◆ SOURCE RECORDS ◆
= = =

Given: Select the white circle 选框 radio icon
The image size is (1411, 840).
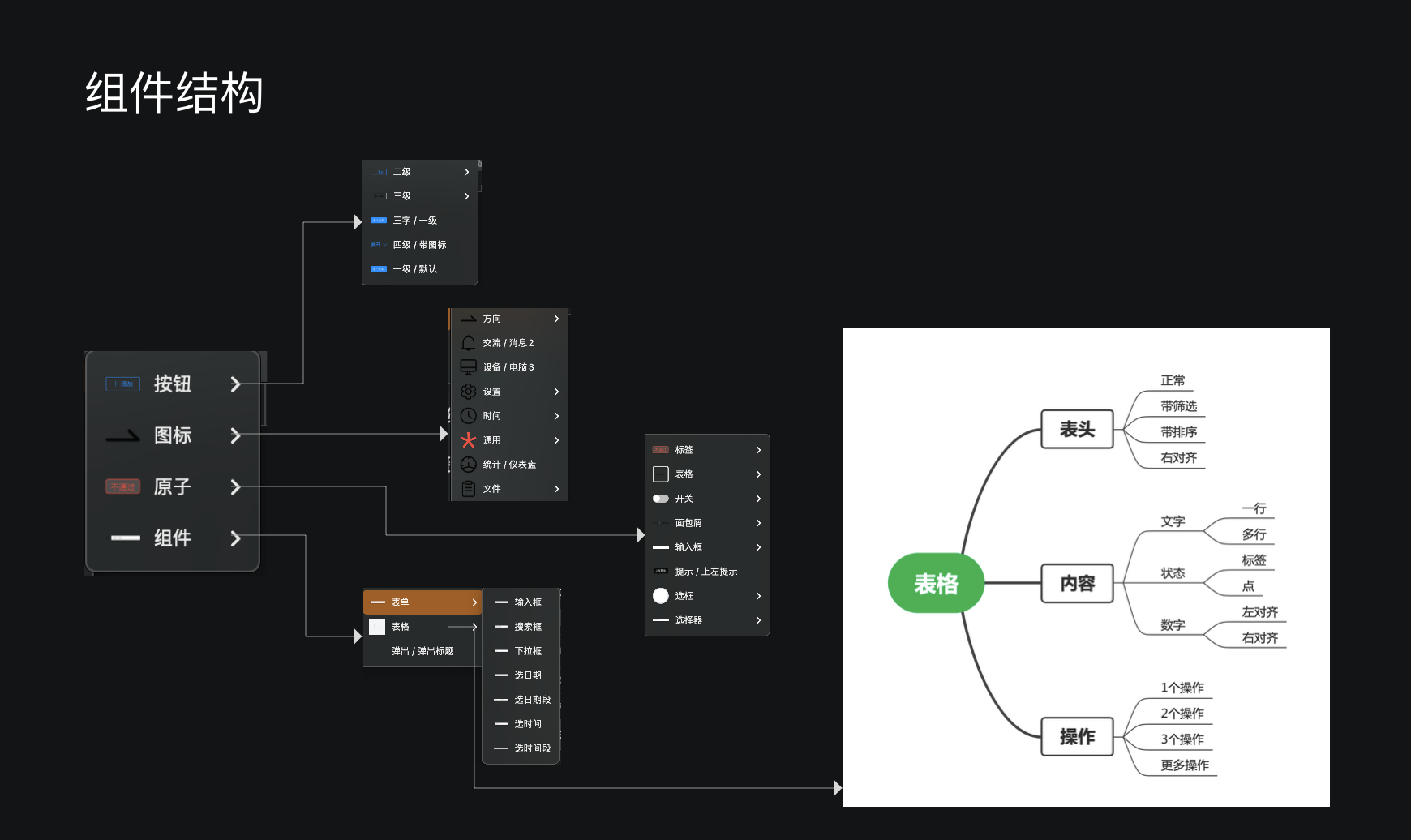Looking at the screenshot, I should (660, 596).
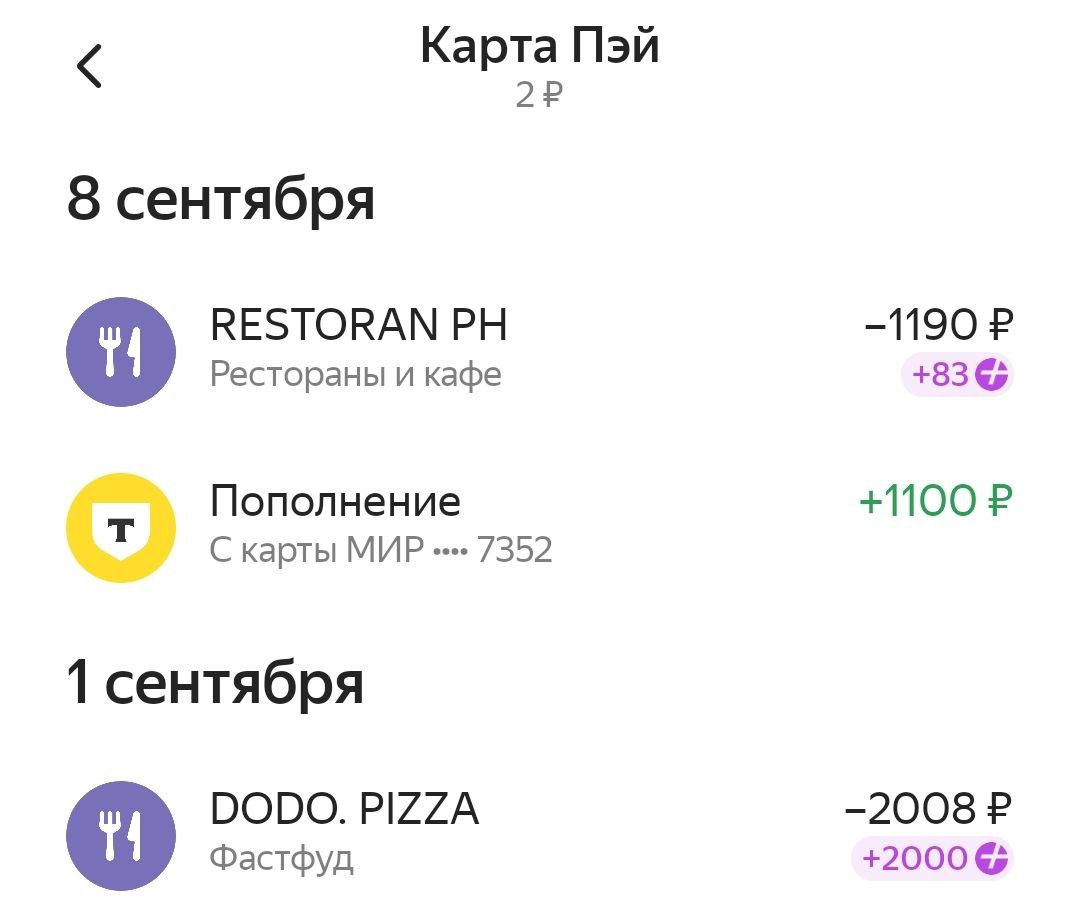Tap the back arrow to return
The width and height of the screenshot is (1080, 906).
(91, 67)
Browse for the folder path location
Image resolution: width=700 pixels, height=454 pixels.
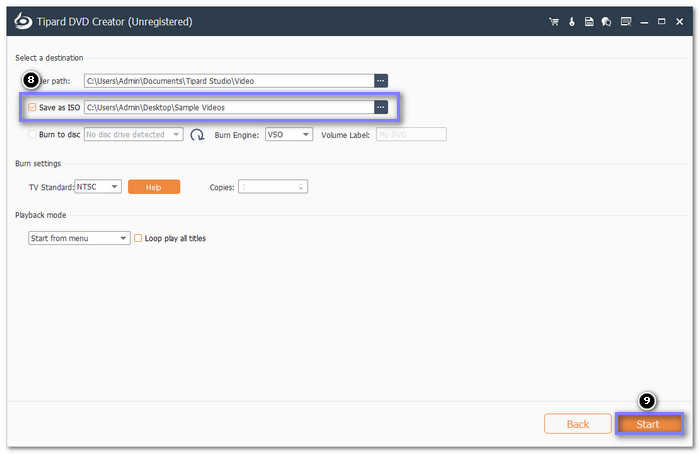tap(380, 81)
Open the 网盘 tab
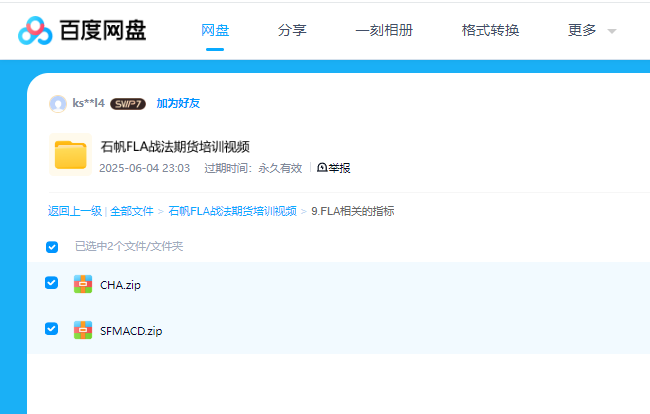Screen dimensions: 650x414 coord(215,30)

= = =

◆ TASK ◆
Please retype the listing exactly, leaving out any images.

◆ EXERCISE RESULT ◆
Given: Select the white circle 选框 radio icon
The image size is (1411, 840).
Looking at the screenshot, I should (660, 596).
Tap the back arrow to return
The width and height of the screenshot is (1080, 906).
(91, 67)
Browse for the folder path location
Image resolution: width=700 pixels, height=454 pixels.
tap(380, 81)
Open the 网盘 tab
Screen dimensions: 650x414 coord(215,30)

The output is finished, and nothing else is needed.